A closer look at Thailand’s (non-mandatory) contact tracing apps
Two mobile applications, ThaiChana and MorChana, have become popular in Thailand after millions felt compelled to download them in the wake of the COVID-19 outbreak early last year.
The Centre for Covid-19 Situation Administration (CCSA) recommends that people use both apps, which are designed to boost authorities’ efforts to control the highly contagious disease by tracing users’ movements.
On Thursday, CCSA spokesman Dr Taweesilp Visanuyothin switched from recommending MorChana to suggesting its use was mandatory in Thailand, warning of severe punishment for those who refused to obey. However, after loud public complaints that the move invaded privacy and was unfair to those who don’t own a smartphone, Taweesilp quickly backtracked.

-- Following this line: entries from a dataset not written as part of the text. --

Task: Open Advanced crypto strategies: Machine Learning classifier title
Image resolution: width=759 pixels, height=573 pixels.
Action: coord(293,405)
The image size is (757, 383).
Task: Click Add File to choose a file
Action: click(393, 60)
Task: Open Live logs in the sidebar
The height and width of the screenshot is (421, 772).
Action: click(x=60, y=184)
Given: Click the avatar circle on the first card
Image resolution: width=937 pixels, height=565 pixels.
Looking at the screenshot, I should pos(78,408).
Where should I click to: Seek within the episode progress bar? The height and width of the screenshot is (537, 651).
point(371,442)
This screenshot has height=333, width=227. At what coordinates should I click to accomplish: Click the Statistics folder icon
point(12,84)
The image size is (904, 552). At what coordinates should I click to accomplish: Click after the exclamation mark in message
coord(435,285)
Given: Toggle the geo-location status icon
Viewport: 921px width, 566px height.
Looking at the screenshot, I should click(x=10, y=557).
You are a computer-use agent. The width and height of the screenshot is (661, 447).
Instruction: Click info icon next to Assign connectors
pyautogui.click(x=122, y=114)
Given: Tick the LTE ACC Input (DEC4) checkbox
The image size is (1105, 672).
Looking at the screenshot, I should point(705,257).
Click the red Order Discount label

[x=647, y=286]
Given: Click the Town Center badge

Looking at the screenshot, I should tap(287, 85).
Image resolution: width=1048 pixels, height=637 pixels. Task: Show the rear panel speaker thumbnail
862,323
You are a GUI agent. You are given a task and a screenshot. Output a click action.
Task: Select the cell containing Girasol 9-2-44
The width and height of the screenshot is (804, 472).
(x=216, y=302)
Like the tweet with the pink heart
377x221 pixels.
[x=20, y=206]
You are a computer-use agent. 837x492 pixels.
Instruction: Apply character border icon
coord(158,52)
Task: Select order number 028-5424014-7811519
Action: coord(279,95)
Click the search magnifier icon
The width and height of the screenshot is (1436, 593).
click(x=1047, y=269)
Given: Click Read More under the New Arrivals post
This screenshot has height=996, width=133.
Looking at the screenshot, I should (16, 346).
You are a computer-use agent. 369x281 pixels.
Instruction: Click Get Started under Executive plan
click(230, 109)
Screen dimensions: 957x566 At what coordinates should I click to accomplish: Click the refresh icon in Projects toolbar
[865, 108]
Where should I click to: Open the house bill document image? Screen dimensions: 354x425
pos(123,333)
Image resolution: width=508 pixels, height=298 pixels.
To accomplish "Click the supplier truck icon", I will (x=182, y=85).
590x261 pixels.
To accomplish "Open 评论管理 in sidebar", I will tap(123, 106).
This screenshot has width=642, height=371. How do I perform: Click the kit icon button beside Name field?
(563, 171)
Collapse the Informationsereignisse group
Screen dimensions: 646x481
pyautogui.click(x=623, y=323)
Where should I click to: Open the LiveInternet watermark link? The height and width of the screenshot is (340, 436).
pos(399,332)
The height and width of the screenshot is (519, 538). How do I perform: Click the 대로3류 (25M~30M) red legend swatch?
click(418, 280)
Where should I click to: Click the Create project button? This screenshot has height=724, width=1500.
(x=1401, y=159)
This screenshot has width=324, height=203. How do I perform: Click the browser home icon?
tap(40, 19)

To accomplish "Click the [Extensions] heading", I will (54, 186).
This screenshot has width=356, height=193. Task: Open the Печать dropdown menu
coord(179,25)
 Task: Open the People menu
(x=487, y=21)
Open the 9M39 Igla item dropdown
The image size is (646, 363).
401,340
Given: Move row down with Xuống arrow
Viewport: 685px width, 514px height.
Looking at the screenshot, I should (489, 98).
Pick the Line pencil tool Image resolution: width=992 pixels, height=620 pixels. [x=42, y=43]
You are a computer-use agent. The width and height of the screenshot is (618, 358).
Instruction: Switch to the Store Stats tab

Authorities subsequently made clear that while they strongly recommend the use of MorChana, no one would be punished for not downloading the app.
Launched last April, MorChana leverages GPS, Bluetooth and QR Code technologies to trace users’ location. If a user tests positive for COVID-19, the Disease Control Department (DCD) will use data from the app to swiftly trace contacts at risk of catching the virus. Better still, the app alerts other users who visited the same place as the infected person at around the same time, and offers them guidance on what to do.
MorChana also enables users to evaluate their own risk of catching COVID-19, by answering four basic questions. The answers show which risk group – very low, low, medium, or high – the user belongs to.
Taweesin said MorChana, which translates as “Doctors Win”, received more than two million downloads after he falsely suggested on Thursday that people would face legal action if they did not download the app after testing positive for COVID-19.
As of Friday, the app had been downloaded 3.69 million times.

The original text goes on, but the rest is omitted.